**EXCERPTED DATA**
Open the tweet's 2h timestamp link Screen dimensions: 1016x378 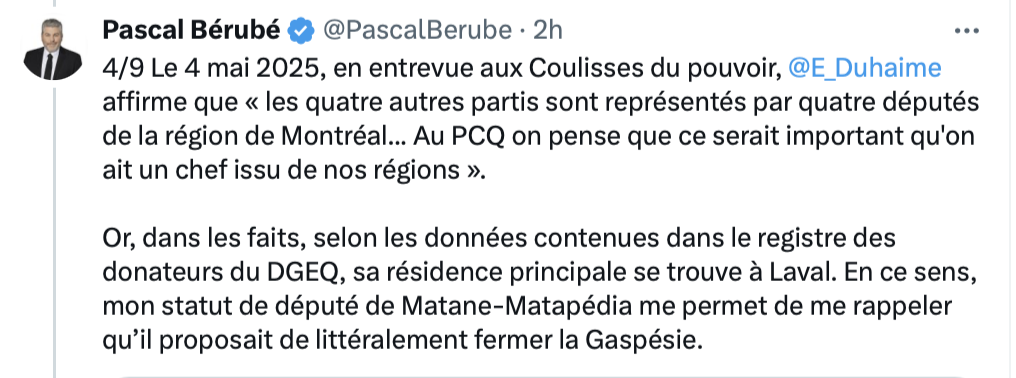click(548, 30)
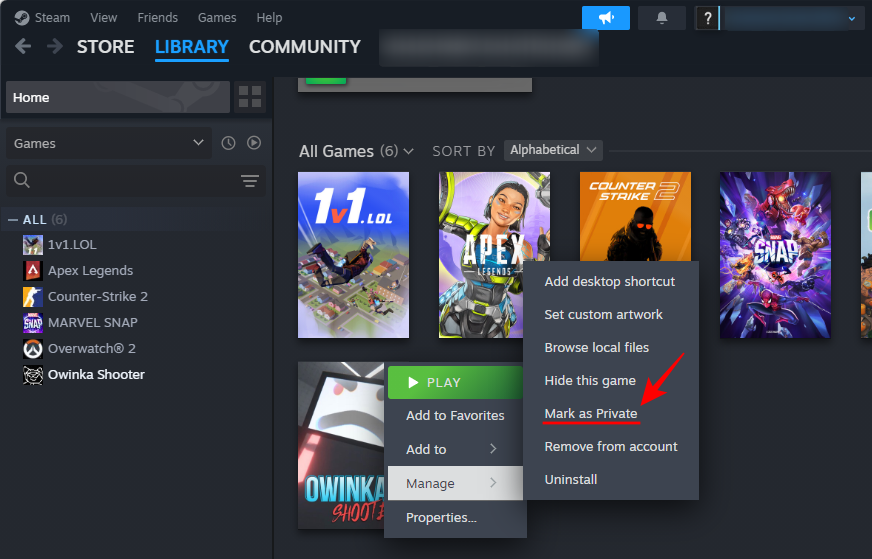The height and width of the screenshot is (559, 872).
Task: Select Overwatch 2 in the game list
Action: pyautogui.click(x=92, y=348)
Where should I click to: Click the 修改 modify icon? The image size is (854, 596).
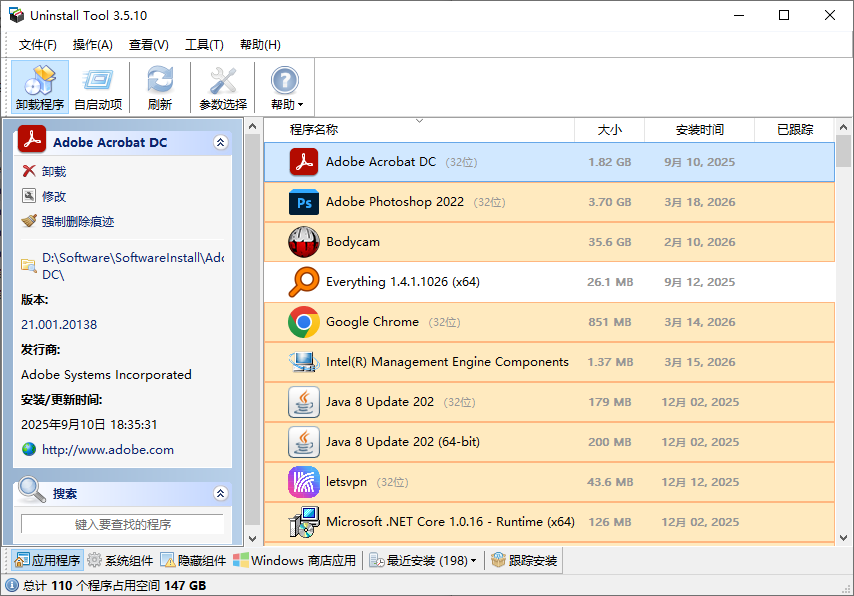pos(31,195)
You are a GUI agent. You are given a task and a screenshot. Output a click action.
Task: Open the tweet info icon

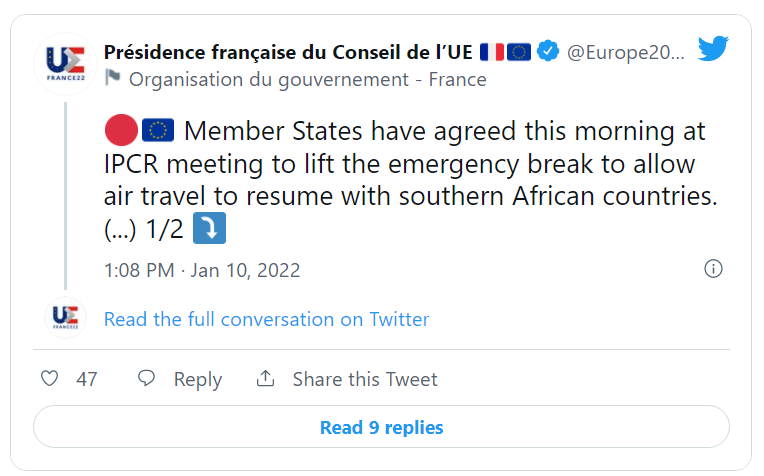(713, 269)
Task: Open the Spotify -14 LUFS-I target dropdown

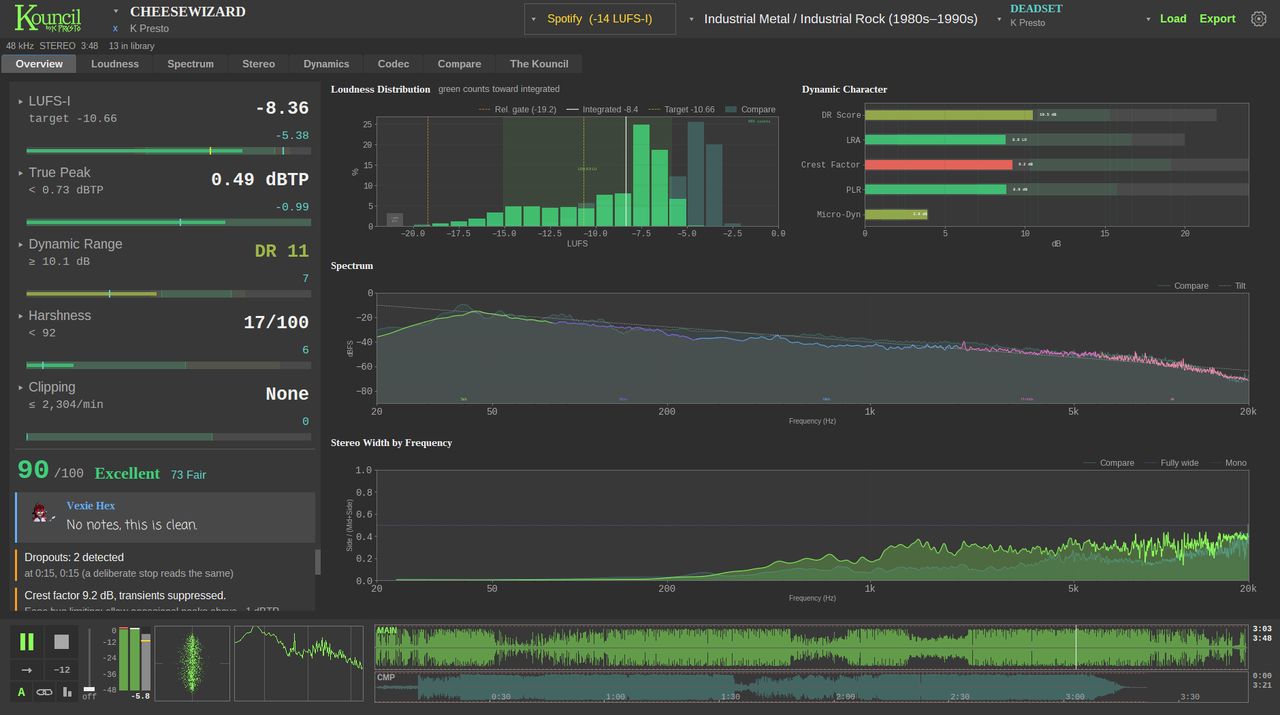Action: [x=600, y=19]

**WHAT TO WORK ON**
Leave every picture out and retype exactly the lines of the records above from the one holding "You are a GUI" through the last, both ends included and nothing besides.

**WRITTEN RESPONSE**
You are a GUI agent. You are given a task and a screenshot. Output a click action.
Task: Open the tweet info icon

(713, 269)
Task: Open the Spotify -14 LUFS-I target dropdown

Action: [x=600, y=19]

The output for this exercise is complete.